:: EXTRACTED ENTRIES ::

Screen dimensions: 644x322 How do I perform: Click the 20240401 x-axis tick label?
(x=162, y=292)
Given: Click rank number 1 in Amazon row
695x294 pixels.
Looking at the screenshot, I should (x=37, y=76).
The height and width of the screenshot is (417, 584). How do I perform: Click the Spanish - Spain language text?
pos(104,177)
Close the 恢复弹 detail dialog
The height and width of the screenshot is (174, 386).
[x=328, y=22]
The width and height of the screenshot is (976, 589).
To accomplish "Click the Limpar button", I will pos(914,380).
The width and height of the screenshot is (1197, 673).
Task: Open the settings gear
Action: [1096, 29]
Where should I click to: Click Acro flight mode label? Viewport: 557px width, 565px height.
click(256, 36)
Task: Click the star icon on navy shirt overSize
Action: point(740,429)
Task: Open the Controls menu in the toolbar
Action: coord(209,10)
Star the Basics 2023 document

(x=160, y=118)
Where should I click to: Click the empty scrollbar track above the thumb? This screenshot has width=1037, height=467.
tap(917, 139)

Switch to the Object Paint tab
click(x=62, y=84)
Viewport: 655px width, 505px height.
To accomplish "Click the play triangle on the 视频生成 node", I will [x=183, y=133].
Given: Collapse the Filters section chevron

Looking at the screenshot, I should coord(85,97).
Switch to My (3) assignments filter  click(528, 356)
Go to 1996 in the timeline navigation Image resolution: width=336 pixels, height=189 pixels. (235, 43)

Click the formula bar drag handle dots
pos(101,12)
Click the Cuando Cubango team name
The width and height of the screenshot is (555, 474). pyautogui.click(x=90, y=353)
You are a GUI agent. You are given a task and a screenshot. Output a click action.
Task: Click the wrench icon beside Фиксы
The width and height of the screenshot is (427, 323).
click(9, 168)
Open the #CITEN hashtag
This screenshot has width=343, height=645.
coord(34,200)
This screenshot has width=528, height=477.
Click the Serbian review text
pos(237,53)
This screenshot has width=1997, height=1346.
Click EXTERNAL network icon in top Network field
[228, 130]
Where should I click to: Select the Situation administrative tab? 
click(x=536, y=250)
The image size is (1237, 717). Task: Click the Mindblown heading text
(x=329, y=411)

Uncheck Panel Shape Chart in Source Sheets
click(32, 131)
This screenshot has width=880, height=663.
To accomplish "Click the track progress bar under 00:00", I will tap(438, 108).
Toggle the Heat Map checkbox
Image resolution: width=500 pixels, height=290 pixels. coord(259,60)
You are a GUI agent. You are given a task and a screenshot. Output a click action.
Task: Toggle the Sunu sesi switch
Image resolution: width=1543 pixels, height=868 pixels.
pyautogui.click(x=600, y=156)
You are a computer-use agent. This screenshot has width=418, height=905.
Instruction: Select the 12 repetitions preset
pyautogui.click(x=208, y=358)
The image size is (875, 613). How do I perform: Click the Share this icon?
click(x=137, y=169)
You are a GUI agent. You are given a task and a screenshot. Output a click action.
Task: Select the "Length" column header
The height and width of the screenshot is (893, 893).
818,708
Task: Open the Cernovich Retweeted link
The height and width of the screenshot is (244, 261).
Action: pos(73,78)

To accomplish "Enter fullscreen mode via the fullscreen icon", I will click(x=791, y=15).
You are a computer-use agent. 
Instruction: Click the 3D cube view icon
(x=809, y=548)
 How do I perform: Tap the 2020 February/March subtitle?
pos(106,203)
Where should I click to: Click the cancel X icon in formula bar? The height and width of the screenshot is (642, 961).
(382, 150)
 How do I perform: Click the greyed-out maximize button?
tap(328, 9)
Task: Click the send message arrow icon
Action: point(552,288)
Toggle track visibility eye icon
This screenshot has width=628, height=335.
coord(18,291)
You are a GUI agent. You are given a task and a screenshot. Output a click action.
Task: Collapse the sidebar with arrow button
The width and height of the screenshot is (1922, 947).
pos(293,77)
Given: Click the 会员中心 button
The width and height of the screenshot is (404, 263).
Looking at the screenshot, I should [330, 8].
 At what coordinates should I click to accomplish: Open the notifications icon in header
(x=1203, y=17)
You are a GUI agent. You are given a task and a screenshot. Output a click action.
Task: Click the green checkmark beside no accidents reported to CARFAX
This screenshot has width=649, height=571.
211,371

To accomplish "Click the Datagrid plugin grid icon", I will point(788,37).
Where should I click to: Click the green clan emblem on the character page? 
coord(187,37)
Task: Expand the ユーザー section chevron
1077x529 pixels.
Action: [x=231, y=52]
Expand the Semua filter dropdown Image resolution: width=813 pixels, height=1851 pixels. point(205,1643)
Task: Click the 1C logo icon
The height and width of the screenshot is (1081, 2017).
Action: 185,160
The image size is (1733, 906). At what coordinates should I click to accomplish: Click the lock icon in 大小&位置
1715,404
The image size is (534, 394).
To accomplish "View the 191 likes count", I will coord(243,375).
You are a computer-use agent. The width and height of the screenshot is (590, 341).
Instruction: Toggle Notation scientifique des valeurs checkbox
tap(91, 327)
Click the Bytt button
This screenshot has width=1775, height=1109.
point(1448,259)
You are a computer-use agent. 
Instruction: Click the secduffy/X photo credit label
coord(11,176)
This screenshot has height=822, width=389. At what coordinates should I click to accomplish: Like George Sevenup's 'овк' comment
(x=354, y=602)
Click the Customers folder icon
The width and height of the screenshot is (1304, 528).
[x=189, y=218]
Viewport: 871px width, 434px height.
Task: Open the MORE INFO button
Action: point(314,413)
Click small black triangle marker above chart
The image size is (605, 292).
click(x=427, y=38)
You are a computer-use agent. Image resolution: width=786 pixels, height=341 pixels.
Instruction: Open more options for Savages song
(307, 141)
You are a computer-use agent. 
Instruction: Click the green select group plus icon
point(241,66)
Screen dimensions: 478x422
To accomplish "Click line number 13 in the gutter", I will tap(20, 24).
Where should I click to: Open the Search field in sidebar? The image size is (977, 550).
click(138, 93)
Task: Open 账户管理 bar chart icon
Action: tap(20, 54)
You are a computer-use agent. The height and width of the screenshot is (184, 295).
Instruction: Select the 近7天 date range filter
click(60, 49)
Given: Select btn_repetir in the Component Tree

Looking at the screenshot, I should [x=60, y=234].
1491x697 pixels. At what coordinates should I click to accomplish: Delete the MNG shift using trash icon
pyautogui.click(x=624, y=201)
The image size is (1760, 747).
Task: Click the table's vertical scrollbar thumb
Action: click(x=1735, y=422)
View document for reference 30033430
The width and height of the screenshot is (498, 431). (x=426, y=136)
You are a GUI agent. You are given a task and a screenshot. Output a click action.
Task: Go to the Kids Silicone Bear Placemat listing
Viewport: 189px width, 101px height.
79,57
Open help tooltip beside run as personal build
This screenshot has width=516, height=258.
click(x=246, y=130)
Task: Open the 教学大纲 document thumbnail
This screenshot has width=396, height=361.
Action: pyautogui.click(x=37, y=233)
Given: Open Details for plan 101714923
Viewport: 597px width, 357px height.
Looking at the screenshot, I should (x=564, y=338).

:: OBJECTIVE ::
Copy out the data verbatim, beginning at the line that contains "Where should I click to: Open" and stopping after the final line of the data.

:: ANSWER ::
Where should I click to: Open the Search field in sidebar? The image size is (977, 550).
click(138, 93)
Task: Open 账户管理 bar chart icon
Action: tap(20, 54)
You are a computer-use agent. The height and width of the screenshot is (184, 295).
Instruction: Select the 近7天 date range filter
click(60, 49)
Given: Select btn_repetir in the Component Tree

Looking at the screenshot, I should [x=60, y=234].
1491x697 pixels. At what coordinates should I click to accomplish: Delete the MNG shift using trash icon
pyautogui.click(x=624, y=201)
The image size is (1760, 747).
Task: Click the table's vertical scrollbar thumb
Action: click(x=1735, y=422)
View document for reference 30033430
The width and height of the screenshot is (498, 431). (x=426, y=136)
You are a GUI agent. You are given a task and a screenshot. Output a click action.
Task: Go to the Kids Silicone Bear Placemat listing
Viewport: 189px width, 101px height.
79,57
Open help tooltip beside run as personal build
This screenshot has width=516, height=258.
click(x=246, y=130)
Task: Open the 教学大纲 document thumbnail
This screenshot has width=396, height=361.
Action: pyautogui.click(x=37, y=233)
Given: Open Details for plan 101714923
Viewport: 597px width, 357px height.
Looking at the screenshot, I should (x=564, y=338).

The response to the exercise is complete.